The under-reporting of ADRs in India can be attributed to multiple factors, including a lack of awareness among healthcare professionals, insufficient training, and the absence of a robust reporting infrastructure. In addition, cultural and systemic barriers often discourage voluntary reporting, resulting in a significant gap in the detection of potential drug-related risks.[3] This under-reporting can lead to undetected safety signals and preventable harm to patients.

To standardize the evaluation of ADRs, the World Health Organization (WHO) established The WHO-Uppsala Monitoring Centre (WHO-UMC) causality assessment scale standardizes the evaluation of ADRs by categorizing causality from “certain” to “unlikely” based on factors such as the temporal relationship between drug administration and the reaction, response to drug withdrawal (dechallenge), and the absence of alternative causes.[4] Widely used in pharmacovigilance, this scale ensures consistency, reliability, and accuracy in ADR assessment, serving as a critical tool for clinicians and regulatory authorities.

The integration of artificial intelligence (AI) into pharmacovigilance offers a transformative approach to addressing the persistent issues of under-reporting and inefficiencies in ADR monitoring. AI technologies are increasingly being utilized to automate the detection, collection, and analysis of ADR data, enhancing the speed and accuracy of reporting. In addition, AI can assist in causality assessment by processing complex data sets and supporting decision-making processes, thereby reducing the workload on healthcare professionals and improving the overall reliability of pharmacovigilance efforts.[5]
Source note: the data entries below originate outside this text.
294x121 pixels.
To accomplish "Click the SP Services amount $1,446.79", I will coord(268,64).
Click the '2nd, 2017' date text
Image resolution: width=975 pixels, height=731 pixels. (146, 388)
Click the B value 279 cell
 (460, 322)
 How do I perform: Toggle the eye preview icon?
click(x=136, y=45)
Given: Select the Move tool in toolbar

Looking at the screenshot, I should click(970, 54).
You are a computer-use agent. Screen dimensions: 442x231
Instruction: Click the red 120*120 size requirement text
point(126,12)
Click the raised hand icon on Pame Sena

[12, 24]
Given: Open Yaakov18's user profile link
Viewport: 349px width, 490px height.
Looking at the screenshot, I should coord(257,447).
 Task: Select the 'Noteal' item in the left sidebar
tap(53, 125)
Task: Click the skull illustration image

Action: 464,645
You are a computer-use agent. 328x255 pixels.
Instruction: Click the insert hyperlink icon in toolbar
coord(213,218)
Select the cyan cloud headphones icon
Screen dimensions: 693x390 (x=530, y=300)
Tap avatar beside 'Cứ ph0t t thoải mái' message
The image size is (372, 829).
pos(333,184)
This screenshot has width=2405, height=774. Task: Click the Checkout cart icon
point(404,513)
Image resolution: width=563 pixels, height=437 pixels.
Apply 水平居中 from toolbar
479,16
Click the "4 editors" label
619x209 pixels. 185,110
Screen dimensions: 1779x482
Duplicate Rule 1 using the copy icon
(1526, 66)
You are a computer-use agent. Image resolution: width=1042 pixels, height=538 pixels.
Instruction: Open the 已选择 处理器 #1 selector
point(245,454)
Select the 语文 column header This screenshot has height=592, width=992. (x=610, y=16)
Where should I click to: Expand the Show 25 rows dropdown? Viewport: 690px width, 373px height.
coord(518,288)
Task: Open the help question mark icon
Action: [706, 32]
This study explores the integration of AI to enhance pharmacovigilance by automating transcription, translation, ADR form completion, and causality assessment using the WHO-UMC scale. AI technologies, including machine learning and natural language processing (NLP), can improve the accuracy, efficiency, and consistency of ADR reporting while reducing manual workload and errors. By converting audio ADR reports into structured text, translating them into English, and automating causality assessment, AI has the potential to streamline pharmacovigilance workflows. Given the significant under-reporting of ADRs in India, this study aims to assess AI’s reliability in addressing these challenges and strengthening the pharmacovigilance system.

METHODOLOGY

This study evaluated the performance of an AI system in transcribing and translating ADR reports, completing ADR forms, and assessing causality using the WHO-UMC scale. The primary objective was to compare the accuracy, reliability, and quality of AI-generated outputs against manual methods using established metrics. This study was initiated after obtaining permission from the Institutional Ethics Committee (approval reference number is EC/MGM/August24/193). A visual representation of the study methodology is provided in Figure 1.

Figure 1.

Figure 1

Study methodology flowchart. A detailed flowchart illustrating the steps of the study methodology, including participant recruitment, data collection, transcription, translation, adverse drug reaction form filling, and data analysis. ADR = Adverse drug reaction

The AI system used in this study is an NLP-based large language model designed for audio-to-text transcription, translation, ADR reporting, completing ADR forms, and assessing causality using the WHO-UMC scale. It utilizes deep learning algorithms to process and analyze pharmacovigilance data efficiently, facilitating streamlined ADR reporting.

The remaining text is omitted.